The Rotation Picture
As expected, Counsell did not confirm an Opening Day starter or the order of starting pitchers to begin the year, but there’s a lead pack and a pack a little further behind.
The lead pack has Woodruff, Adrian Houser, Josh Lindblom, and Brett Anderson. They’re projected to take up 4/5ths of the rotation, provided everyone stays healthy and aren’t a complete disaster in the spring.
That group of guys is pretty much exactly what everyone expected. It’ll be interesting to see how they line up to start the year, but it won’t be the biggest story.
What is the bigger story is the depth chart as we get down to the fifth starter. Currently, the lead dogs are Freddy Peralta and Eric Lauer. Whoever performs the best out of those two has the inside track to the rotation. Lagging a little bit behind those two is Corbin Burnes. Burnes, who struggled mightily in 2019, has come to camp with a renewed focus, a fresh plan of attack, and an improved mindset. He has the talent to be a frontline starting pitcher for years to come.
But Burnes currently has a lot of work to do to get back into the rotation to prove he can reach that potential. He currently sits seventh on the depth chart, but that can change. Hopefully if he moves up, it’s not due to injuries and rather because of his own dominance.

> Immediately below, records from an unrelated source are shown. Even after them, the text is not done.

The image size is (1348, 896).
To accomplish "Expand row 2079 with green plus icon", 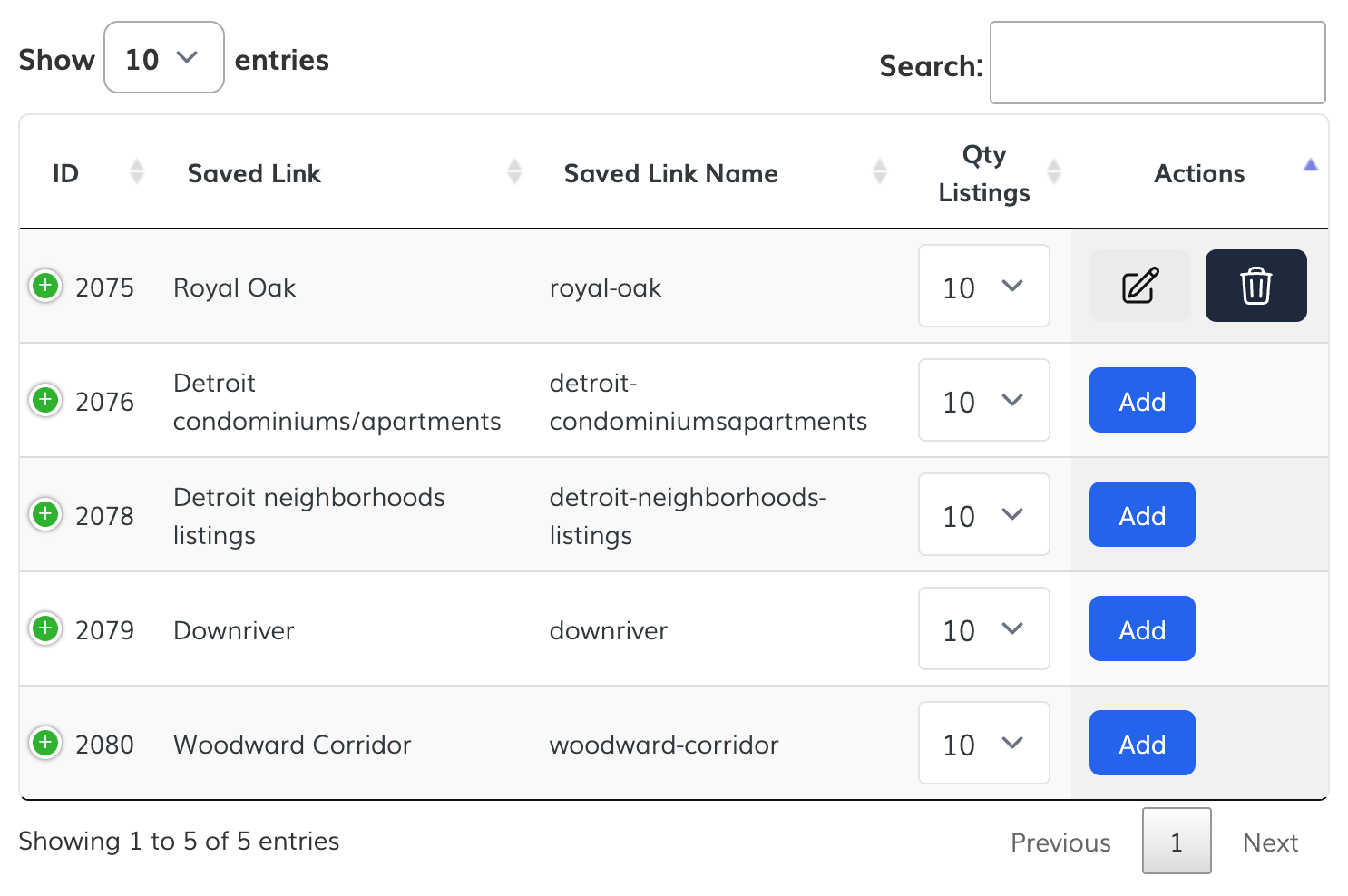I will [45, 628].
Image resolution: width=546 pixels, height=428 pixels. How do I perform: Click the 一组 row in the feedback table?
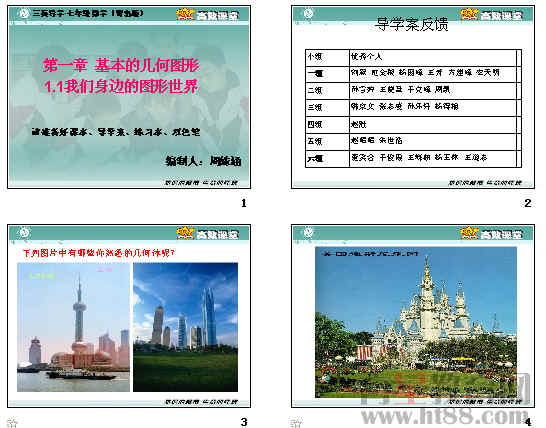(x=413, y=74)
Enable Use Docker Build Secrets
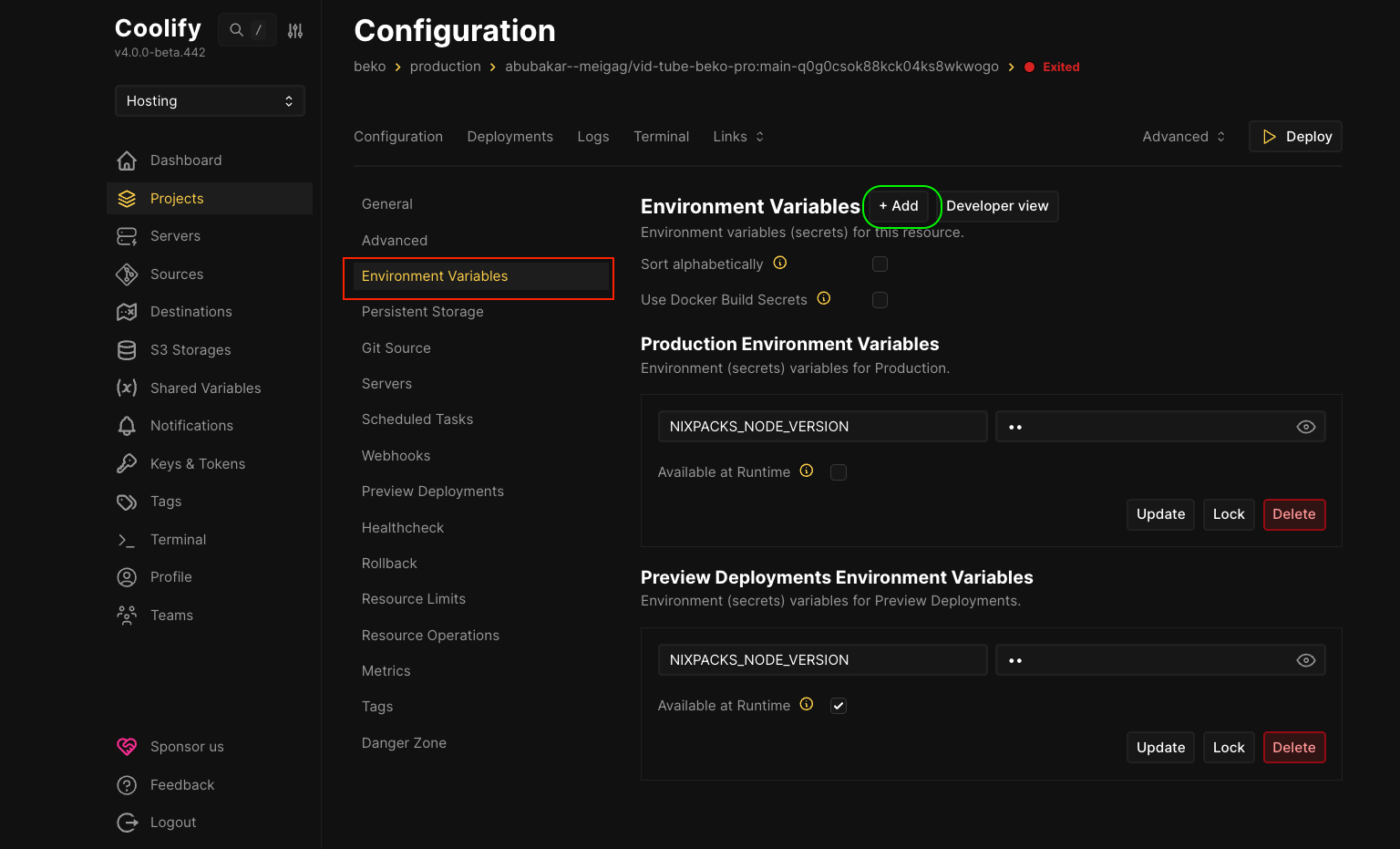This screenshot has height=849, width=1400. (880, 299)
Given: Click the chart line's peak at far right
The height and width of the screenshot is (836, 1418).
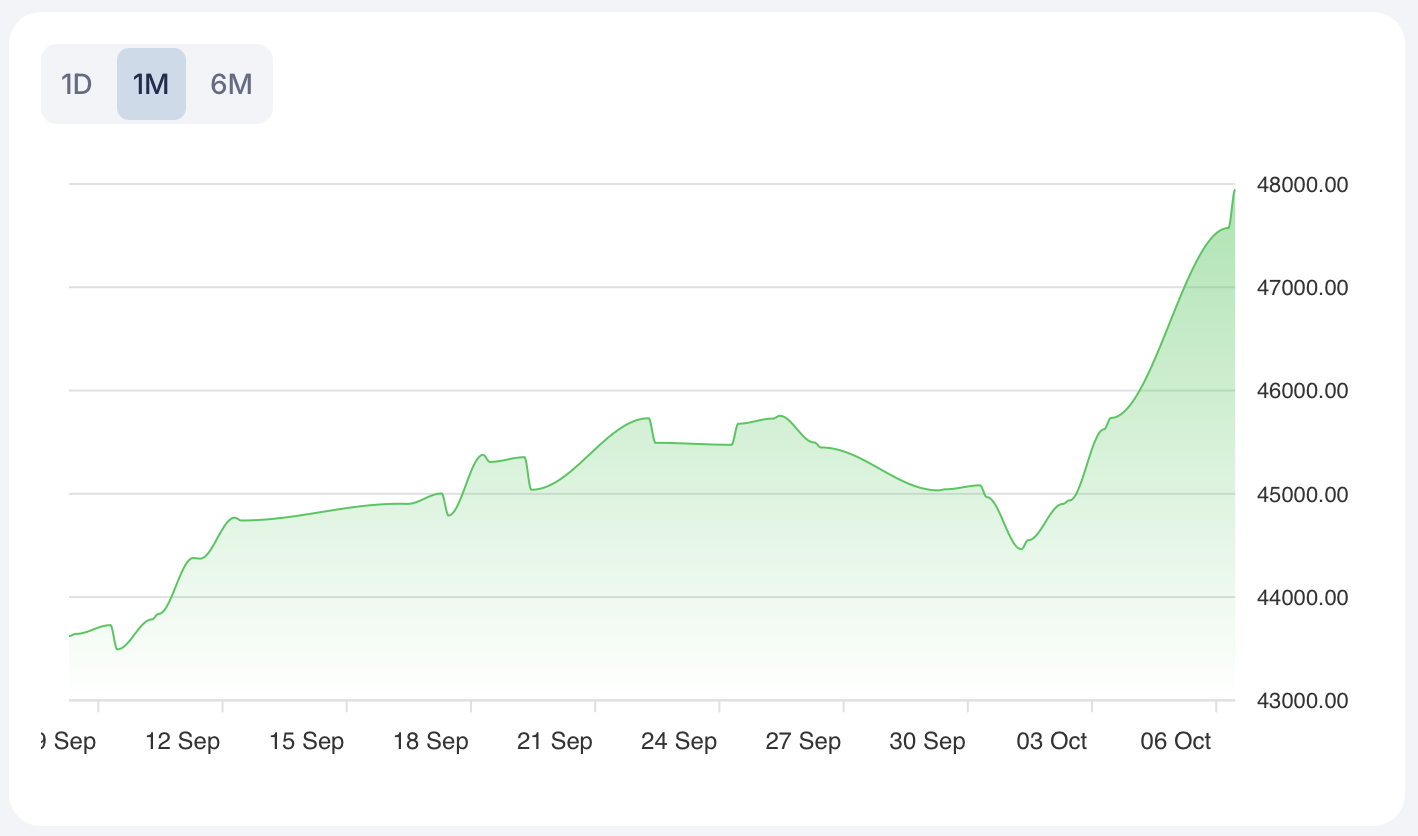Looking at the screenshot, I should [1234, 190].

Sitting in the 8th spot on the depth chart is Shelby Miller, a former ace-level starter that has seen a career downturn over the past few years. The talent is still there, and at 29 years old, Miller is still young enough to see a career renaissance, but there likely isn’t enough time in spring training for him to prove himself ready for the big league rotation. Down 25 pounds, Miller is positioned well to get back to his old self, and we could see him in Milwaukee at some point in 2020.
Obviously, the five starting pitchers who make the initial rotation aren’t going to be the only five starters used all season long. With injuries or ineffectiveness, the Brewers have said they expect to use 8-10 starters over the course of 162 games.
The 5th Starter
The biggest battle to watch throughout camp will be who fills that fifth starter role to start the season. Eric Lauer, one of the new acquisitions this winter, is just 24 years old and he’s also left-handed, which could give him a leg up.
Freddy Peralta, meanwhile, is now regularly running up his fastball near 100 MPH and has added a slider this winter. With a full three pitch mix, as well as the different variations of his fastball, Peralta has the potential to be dominant as a starter, and is just 23 years old.
Burnes could slide his way in there with a big spring, but that’s with a big spring. If he has just an okay spring, Burnes is likely ticketed for the bullpen or Triple-A to start the year.
This is just a beginning glimpse for the rotation picture heading into 2020. As Counsell said, things can change. We’ll see how things unfold over the next few weeks.